● Action item
In the listing below, find the line with "[Instagram] (85, 799)" and the line with "[button] (1022, 55)". Repeat those two lines and all lines between them exactly.

● Excerpted data
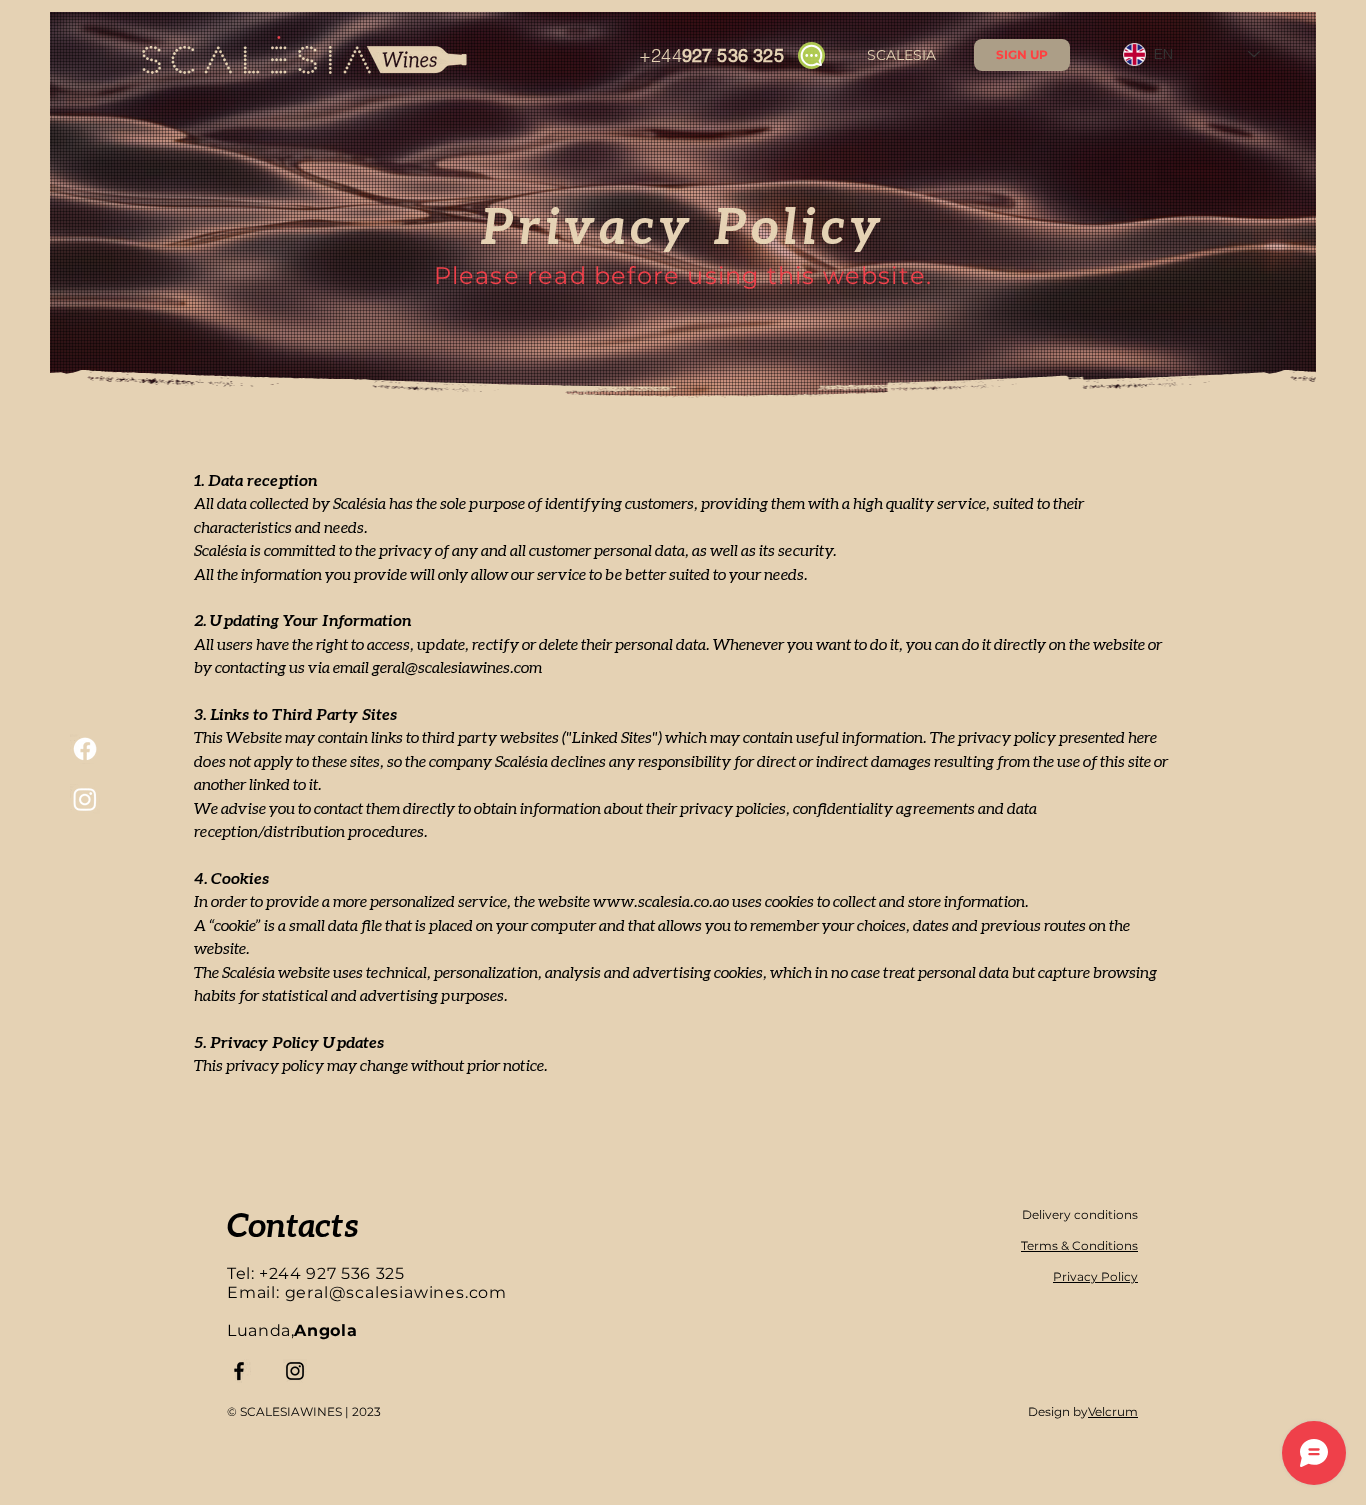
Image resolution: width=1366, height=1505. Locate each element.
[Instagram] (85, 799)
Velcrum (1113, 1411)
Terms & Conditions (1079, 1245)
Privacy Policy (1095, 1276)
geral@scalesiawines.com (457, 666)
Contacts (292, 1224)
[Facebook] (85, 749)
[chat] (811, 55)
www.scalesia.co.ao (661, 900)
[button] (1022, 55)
...
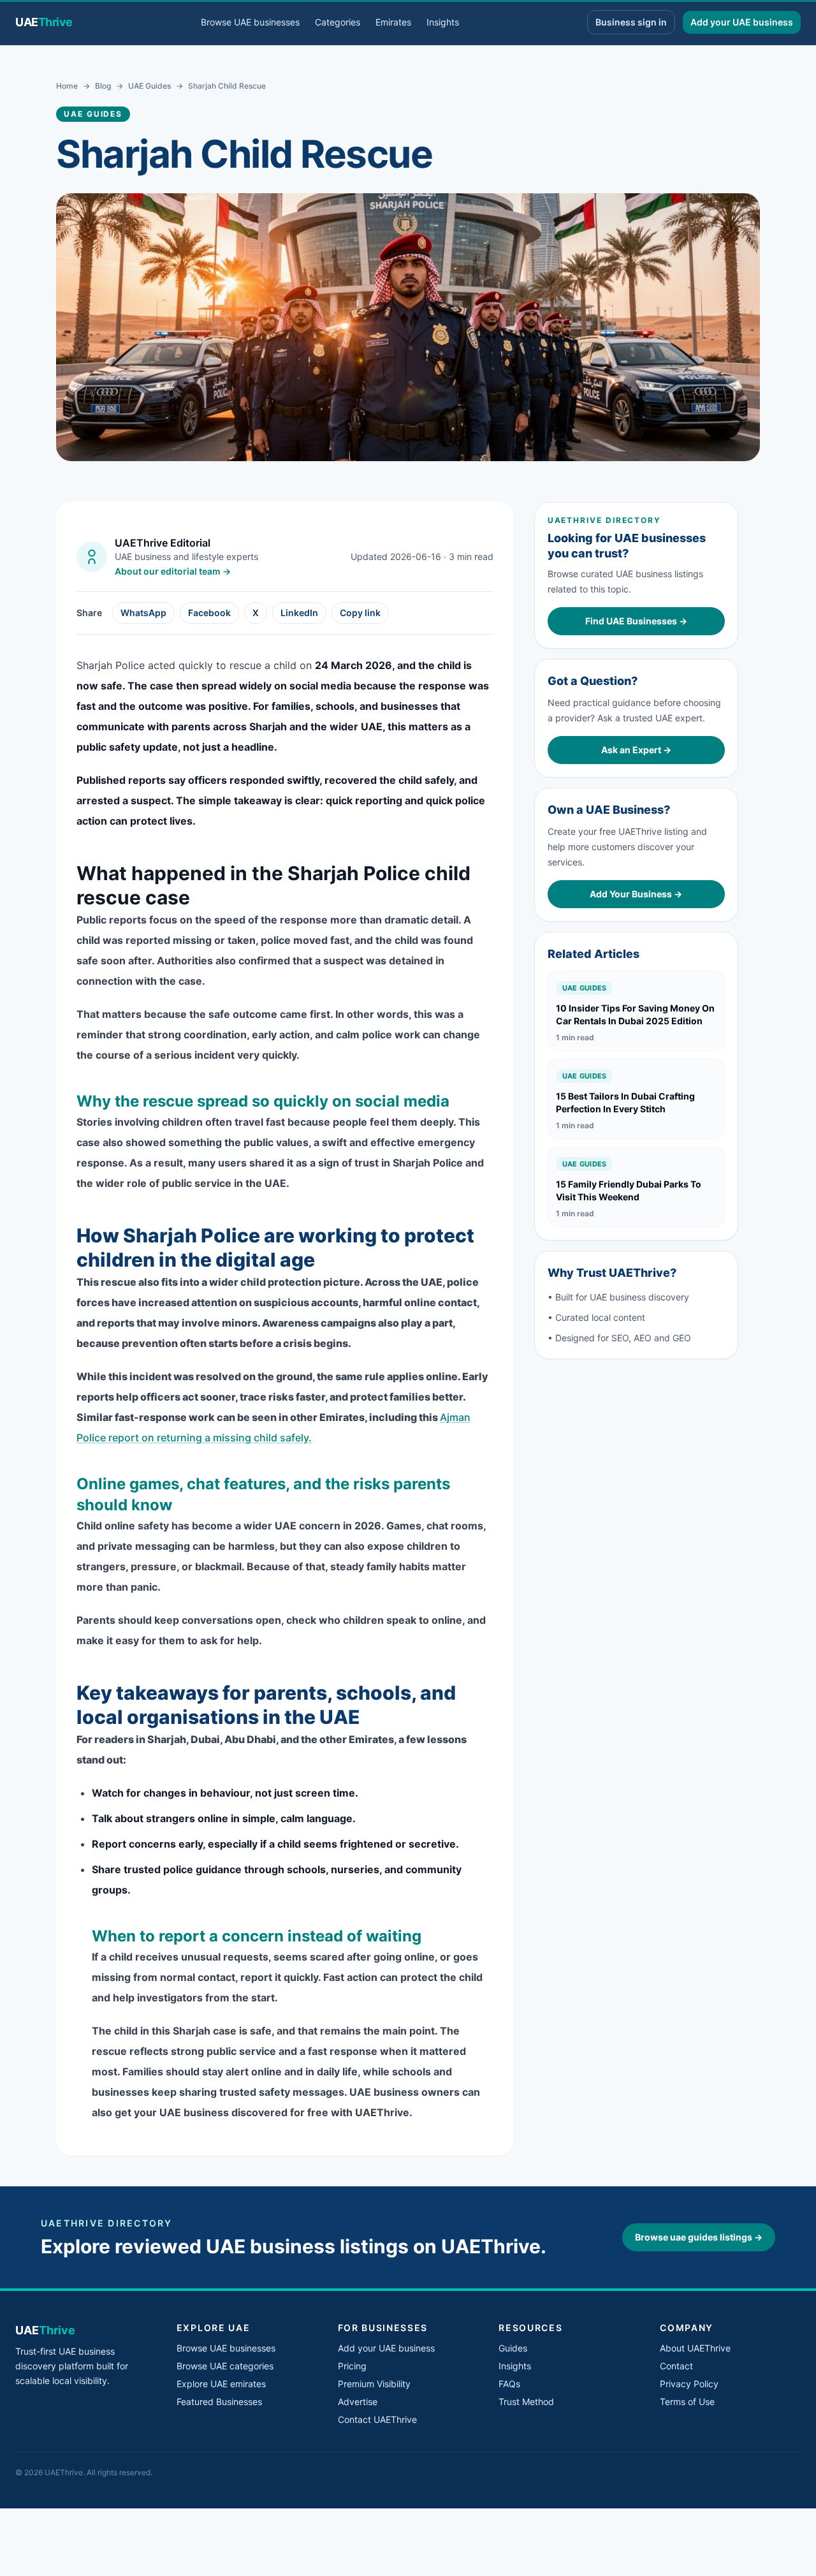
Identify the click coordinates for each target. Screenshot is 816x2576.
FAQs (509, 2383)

● Answer area
[Instagram] (85, 799)
Velcrum (1113, 1411)
Terms & Conditions (1079, 1245)
Privacy Policy (1095, 1276)
geral@scalesiawines.com (457, 666)
Contacts (292, 1224)
[Facebook] (85, 749)
[chat] (811, 55)
www.scalesia.co.ao (661, 900)
[button] (1022, 55)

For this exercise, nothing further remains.